Voilà notre glaneuse et notre baroudeur, improbable équipage, embarqués dans une camionnette-photomaton à l'œil gourmand, prêts à croquer tous les passants. On ne se lasse pas de leurs échanges pleins d'humour, de candeur, de pragmatisme, dans lesquels ils se renvoient la balle tendrement, jouant avec les idées, les images, les mots. On prend plaisir à leurs haltes villageoises, à les voir musarder de Pirou Plage aux plages d'Agnès, tout en piquant une tête dans la nouvelle vague. Mais surtout on se régale de leur capacité d'émerveillement communicative, de leur curiosité insatiable pour les autres. Et le hasard (le meilleur assistant d'Agnès Varda, dit-elle !) nous fait rencontrer des gens qui semblent parfois d'un autre temps, d'un autre monde qui sont pourtant les nôtres. En quelques portraits, Agnès et JR donnent une voix aux « masses silencieuses », magnifiant ces anonymes, agrandissant leurs photos comme pour signifier leur importance, leur redonner la fierté d'être ce qu'ils sont.

C'est un hymne aux simples mortels, aux ignorés du CAC 40, aux oubliées de la grande Histoire. À ceux qui œuvrent silencieusement, aux ouvriers, aux paysans, aux héros de l'ombre, aux ombres de leurs ombres, leurs invisibles compagnes : femmes de dockers, de mineurs, fermières, serveuses… C'est un incroyable carillonneur qui virevolte parmi ses cloches. C'est Jeannine si touchante qui se revoit petite fille en train de guetter le « pain d'alouette » que son père ramenait du coron. C'est Patricia l'éleveuse qui résiste à la mode d'écorner les chèvres pour les empêcher de se battre. C'est Jackie le facteur heureux des liens tissés au fil de ses tournées, ou encore cet ingénieur fier de se sentir utile en travaillant dans une usine classée à risques… Tant de visages restés obscurs ou devenus illustres qui seront engloutis un jour par le temps, le vent et les marées.
Le mot de la fin, si on avait le choix, on ne le laisserait pas à Godard (affectueusement évoqué par AV), mais à Pony, artiste méconnu et haut en couleurs : « Je suis né à l'ombre d'une étoile. Ma mère la lune m'a donné sa fraîcheur. Mon père le soleil, sa chaleur. Et l'univers pour y habiter. Tu te rends compte ? C'est quand même une grande place, que j'ai dans la vie ! »(Utopia)

COTIGNAC : dim 17 / 18h


Ôtez-moi D'un Doute
Réalisé par Carine TARDIEU
France 2017 1h40
avec François Damiens, Cécile de France, André Wilms, Guy Marchand, Alice de Lencquesaing, Esteban...
Scénario de Carine Tardieu, Michel Leclerc et Raphaële Moussafir

Il y a des situations, des métiers, comme ça, qui vous titillent immédiatement la curiosité.
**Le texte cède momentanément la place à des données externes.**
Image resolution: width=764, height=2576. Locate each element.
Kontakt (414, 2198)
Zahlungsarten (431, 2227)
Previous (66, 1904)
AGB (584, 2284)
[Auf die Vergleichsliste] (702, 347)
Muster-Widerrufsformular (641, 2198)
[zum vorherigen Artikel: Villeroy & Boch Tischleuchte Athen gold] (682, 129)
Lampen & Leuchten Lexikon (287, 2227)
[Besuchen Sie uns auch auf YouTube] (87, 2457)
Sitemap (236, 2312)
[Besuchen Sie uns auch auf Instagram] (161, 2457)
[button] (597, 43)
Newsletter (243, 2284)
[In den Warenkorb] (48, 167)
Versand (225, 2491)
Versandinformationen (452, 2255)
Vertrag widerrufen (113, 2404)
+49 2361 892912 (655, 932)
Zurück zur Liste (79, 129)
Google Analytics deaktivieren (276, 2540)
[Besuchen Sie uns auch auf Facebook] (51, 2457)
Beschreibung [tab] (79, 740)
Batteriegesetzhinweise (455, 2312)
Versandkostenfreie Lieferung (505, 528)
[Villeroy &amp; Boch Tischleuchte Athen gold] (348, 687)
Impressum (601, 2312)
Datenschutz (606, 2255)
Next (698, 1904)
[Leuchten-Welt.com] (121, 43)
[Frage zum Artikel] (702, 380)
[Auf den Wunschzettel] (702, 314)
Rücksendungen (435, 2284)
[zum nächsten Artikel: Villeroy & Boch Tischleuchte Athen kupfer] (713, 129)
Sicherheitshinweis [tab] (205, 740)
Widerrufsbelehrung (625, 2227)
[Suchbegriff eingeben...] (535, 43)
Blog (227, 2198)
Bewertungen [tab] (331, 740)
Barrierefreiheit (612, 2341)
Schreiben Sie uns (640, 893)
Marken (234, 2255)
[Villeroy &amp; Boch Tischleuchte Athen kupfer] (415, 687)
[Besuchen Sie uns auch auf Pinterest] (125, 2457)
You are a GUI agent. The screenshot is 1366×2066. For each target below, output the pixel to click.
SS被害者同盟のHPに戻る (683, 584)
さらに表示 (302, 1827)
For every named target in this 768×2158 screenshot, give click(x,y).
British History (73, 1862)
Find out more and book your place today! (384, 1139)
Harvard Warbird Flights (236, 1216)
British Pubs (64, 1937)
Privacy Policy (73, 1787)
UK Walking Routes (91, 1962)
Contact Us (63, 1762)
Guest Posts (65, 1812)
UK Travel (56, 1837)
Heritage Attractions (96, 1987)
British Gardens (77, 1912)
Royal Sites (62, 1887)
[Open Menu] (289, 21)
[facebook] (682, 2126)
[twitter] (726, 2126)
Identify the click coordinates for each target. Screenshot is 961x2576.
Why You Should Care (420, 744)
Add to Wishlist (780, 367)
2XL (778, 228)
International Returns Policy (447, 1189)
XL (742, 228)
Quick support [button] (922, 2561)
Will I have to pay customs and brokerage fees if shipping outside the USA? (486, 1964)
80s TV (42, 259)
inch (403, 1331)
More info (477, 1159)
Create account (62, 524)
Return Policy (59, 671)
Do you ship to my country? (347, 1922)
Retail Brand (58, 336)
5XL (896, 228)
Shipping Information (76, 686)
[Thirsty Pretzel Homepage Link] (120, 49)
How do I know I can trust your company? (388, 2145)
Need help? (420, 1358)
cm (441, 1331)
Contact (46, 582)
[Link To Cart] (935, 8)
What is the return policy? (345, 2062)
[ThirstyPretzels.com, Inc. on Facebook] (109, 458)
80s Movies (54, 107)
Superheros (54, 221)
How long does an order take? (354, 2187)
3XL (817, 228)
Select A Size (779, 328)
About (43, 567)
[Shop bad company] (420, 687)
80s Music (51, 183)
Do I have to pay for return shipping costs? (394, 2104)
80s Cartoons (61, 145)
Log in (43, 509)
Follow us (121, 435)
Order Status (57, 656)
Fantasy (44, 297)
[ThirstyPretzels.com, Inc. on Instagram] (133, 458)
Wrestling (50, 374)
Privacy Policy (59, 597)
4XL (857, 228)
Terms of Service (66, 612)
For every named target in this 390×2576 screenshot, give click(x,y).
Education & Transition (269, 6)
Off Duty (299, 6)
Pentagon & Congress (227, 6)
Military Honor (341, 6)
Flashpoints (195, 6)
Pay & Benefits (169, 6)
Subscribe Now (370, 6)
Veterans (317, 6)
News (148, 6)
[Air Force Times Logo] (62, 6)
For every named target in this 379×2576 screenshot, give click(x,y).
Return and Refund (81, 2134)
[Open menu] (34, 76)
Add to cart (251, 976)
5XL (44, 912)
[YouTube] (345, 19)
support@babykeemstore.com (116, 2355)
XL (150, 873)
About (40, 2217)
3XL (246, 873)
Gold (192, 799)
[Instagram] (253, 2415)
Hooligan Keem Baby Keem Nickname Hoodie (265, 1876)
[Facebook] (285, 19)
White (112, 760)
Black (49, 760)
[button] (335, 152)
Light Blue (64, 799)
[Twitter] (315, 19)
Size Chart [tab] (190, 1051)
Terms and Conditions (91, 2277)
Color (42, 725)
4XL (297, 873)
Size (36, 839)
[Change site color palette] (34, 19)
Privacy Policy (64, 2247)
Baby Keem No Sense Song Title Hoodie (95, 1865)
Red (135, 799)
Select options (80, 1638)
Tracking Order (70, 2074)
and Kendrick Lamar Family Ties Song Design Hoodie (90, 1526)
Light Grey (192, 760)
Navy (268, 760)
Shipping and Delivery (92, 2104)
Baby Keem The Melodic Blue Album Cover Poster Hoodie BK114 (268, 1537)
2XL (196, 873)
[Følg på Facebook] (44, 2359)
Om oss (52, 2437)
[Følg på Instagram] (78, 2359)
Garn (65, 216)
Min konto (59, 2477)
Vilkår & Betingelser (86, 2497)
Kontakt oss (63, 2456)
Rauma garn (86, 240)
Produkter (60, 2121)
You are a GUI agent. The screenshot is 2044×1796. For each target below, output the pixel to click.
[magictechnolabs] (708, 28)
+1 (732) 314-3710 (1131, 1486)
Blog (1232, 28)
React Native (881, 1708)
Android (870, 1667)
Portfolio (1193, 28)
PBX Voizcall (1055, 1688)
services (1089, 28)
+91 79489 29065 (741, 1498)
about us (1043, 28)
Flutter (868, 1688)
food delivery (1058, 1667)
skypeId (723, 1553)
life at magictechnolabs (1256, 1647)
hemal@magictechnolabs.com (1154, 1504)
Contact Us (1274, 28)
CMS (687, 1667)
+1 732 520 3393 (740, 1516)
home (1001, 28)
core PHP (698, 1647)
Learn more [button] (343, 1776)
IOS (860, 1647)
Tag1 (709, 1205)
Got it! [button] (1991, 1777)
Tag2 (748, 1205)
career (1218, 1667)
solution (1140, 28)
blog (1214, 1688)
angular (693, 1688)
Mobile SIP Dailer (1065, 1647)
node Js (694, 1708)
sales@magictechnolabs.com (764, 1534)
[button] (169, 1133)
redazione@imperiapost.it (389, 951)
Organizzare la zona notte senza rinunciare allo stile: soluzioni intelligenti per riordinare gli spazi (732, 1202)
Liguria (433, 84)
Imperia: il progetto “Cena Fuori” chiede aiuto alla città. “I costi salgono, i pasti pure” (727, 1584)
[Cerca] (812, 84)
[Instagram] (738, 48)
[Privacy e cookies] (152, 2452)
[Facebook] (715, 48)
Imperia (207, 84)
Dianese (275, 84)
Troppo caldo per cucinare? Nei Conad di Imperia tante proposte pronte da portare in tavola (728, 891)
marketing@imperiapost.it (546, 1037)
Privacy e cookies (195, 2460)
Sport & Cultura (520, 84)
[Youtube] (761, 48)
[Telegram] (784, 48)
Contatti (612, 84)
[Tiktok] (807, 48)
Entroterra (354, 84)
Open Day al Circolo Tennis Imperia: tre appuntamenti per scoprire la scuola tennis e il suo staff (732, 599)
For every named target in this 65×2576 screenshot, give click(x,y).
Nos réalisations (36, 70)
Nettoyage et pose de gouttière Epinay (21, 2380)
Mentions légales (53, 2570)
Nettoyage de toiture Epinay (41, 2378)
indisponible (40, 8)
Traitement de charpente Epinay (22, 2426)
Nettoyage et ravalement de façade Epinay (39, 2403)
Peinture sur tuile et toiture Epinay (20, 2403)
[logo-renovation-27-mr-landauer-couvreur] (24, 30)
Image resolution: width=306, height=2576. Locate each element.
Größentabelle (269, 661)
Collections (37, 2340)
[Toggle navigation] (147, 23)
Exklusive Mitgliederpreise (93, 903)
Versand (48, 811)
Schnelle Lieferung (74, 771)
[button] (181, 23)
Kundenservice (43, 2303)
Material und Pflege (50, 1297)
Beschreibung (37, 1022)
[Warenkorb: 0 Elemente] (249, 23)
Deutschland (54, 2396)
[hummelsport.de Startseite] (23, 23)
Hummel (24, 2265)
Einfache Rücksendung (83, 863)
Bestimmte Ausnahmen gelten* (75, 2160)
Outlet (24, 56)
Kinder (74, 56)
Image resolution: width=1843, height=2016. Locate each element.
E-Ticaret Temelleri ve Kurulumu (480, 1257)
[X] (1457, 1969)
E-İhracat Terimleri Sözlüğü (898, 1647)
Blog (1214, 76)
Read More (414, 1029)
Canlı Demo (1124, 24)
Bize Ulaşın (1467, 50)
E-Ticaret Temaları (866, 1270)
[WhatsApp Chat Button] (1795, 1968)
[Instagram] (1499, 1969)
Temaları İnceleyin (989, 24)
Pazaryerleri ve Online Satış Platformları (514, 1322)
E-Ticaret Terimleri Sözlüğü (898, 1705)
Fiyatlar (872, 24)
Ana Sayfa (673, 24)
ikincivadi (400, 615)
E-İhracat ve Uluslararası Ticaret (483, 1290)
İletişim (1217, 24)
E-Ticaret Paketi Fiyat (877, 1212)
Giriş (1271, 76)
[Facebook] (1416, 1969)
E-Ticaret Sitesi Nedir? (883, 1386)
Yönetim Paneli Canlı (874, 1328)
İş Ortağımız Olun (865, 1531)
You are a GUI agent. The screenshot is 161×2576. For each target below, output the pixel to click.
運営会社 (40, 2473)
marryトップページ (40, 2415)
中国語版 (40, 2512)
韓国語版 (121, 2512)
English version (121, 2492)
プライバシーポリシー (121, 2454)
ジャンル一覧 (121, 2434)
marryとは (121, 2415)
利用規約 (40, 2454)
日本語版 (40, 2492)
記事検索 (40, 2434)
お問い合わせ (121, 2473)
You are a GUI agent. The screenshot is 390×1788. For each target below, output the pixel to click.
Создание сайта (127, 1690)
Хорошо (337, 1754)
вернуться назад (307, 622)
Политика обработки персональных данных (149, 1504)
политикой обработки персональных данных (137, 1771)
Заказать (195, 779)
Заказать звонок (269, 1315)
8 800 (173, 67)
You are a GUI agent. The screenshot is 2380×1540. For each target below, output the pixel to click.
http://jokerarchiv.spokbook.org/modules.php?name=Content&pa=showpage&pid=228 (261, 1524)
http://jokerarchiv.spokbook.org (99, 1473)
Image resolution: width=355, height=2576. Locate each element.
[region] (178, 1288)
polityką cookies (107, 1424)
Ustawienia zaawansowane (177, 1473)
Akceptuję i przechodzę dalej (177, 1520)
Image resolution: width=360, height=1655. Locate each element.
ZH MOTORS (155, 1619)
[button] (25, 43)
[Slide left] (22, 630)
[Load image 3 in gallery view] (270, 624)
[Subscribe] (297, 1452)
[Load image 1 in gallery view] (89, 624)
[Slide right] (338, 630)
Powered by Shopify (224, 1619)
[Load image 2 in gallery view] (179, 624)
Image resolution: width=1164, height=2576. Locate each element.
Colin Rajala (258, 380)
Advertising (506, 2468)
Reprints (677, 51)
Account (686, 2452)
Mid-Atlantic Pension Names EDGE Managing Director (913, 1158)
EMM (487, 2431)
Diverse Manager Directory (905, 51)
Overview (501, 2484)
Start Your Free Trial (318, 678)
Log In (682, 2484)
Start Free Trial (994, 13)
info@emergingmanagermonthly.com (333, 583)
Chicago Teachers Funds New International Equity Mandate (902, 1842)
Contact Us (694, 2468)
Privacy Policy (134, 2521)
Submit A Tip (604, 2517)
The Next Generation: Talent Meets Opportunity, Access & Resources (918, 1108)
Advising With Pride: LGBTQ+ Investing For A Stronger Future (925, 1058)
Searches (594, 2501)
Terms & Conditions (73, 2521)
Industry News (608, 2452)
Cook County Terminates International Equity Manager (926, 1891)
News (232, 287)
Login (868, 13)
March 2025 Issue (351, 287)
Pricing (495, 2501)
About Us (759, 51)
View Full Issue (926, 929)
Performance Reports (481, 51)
Démineur, instantanément, on pense : méticuleux et casse-cou. Un job qui demande autant de témérité que de précision, de finesse, de sang froid, d'habileté et de diplomatie. Erwan est démineur. Façonné par et pour son travail, qu'il exerce le long de la côte bretonne au gré des découvertes de mines en mer ou dans les dunes, Erwan abrite donc une âme d'orfèvre dans un corps massif, granitique, taillé pour résister aux tempêtes comme au souffle des grenades. Ça, c'est côté boulot. Après, on ne va pas se mentir, en matière de finesse, d'habileté et de diplomatie, il est quand même vachement plus à son aise avec la dynamite – aux réactions somme toute assez basiques – qu'avec ses contemporains, beaucoup plus complexes à comprendre, délicats à manier – et quasiment impossible à désamorcer.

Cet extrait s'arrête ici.